WORK ORDER:
In the records below, find the line that holds "You are a computer-use agent.". Restate it and every later line exactly, stopping at the end and skipping pictures.

Saved data entries
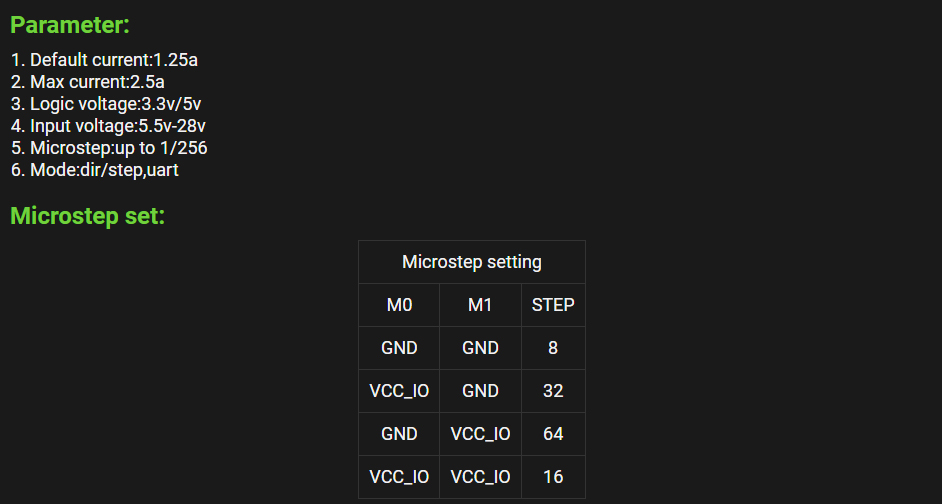Click the step value 8 cell
The image size is (942, 504).
tap(553, 348)
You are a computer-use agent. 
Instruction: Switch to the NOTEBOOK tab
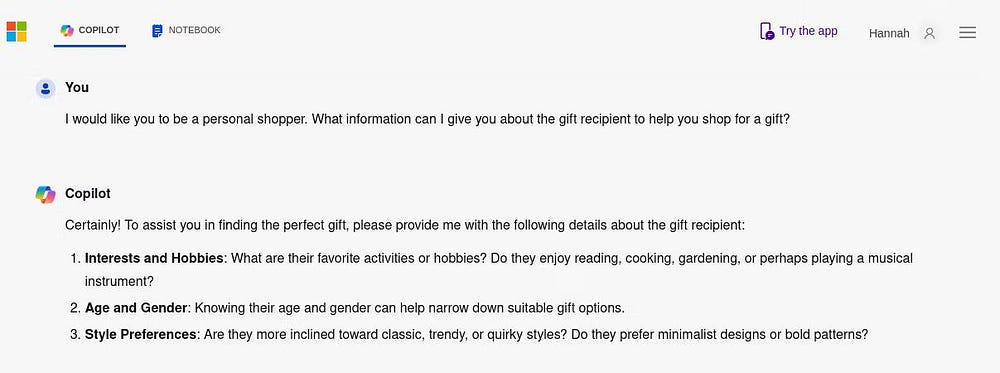[186, 31]
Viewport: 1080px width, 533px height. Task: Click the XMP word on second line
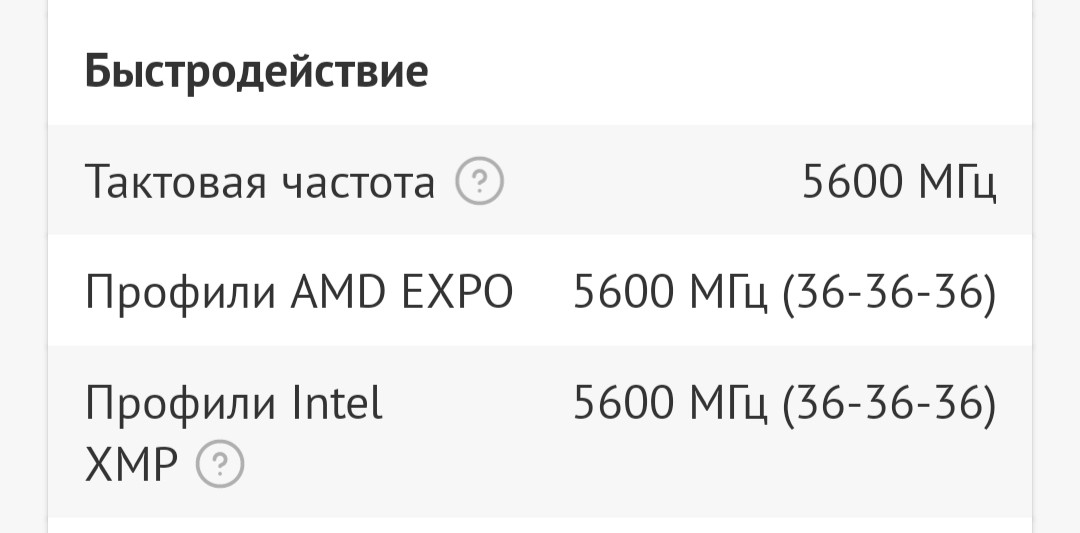[x=131, y=464]
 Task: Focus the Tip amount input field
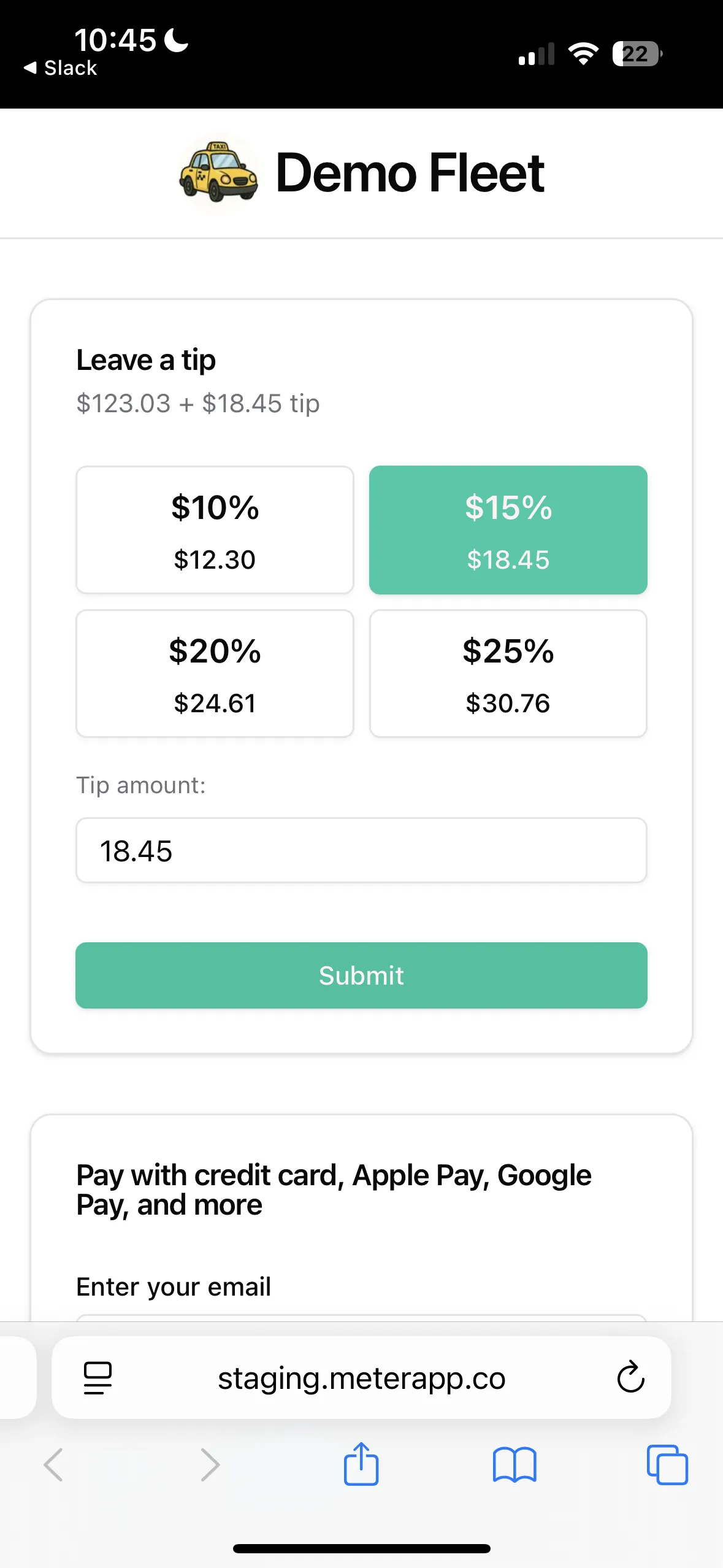[361, 850]
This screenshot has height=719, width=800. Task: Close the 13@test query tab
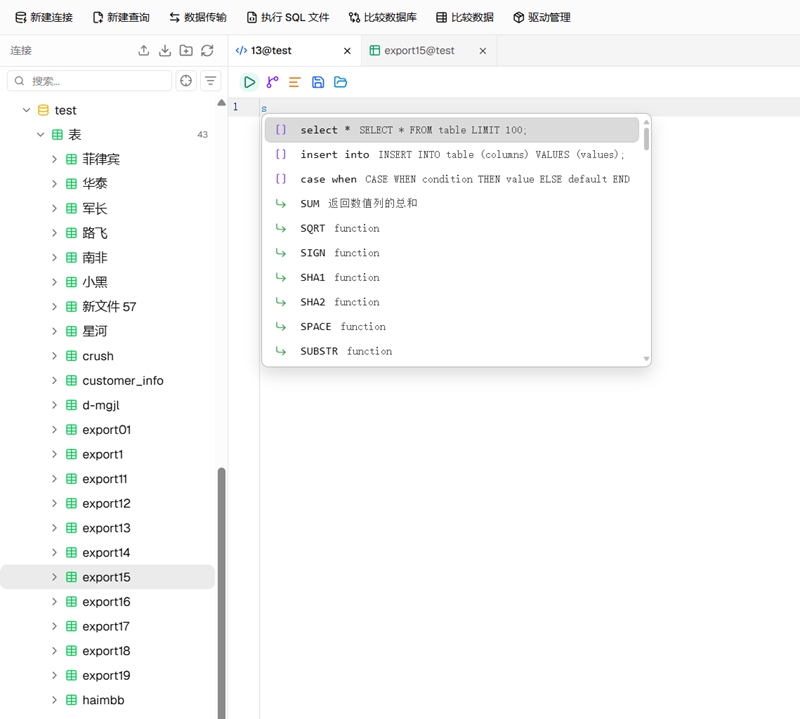click(347, 51)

RESPONSE TO THE EXERCISE:
You are a computer-use agent. 
Instruction: Switch to the NOTEBOOK tab
[186, 31]
Viewport: 1080px width, 533px height. Task: Click the XMP word on second line
[x=131, y=464]
 Task: Focus the Tip amount input field
[361, 850]
This screenshot has height=719, width=800. Task: Close the 13@test query tab
click(347, 51)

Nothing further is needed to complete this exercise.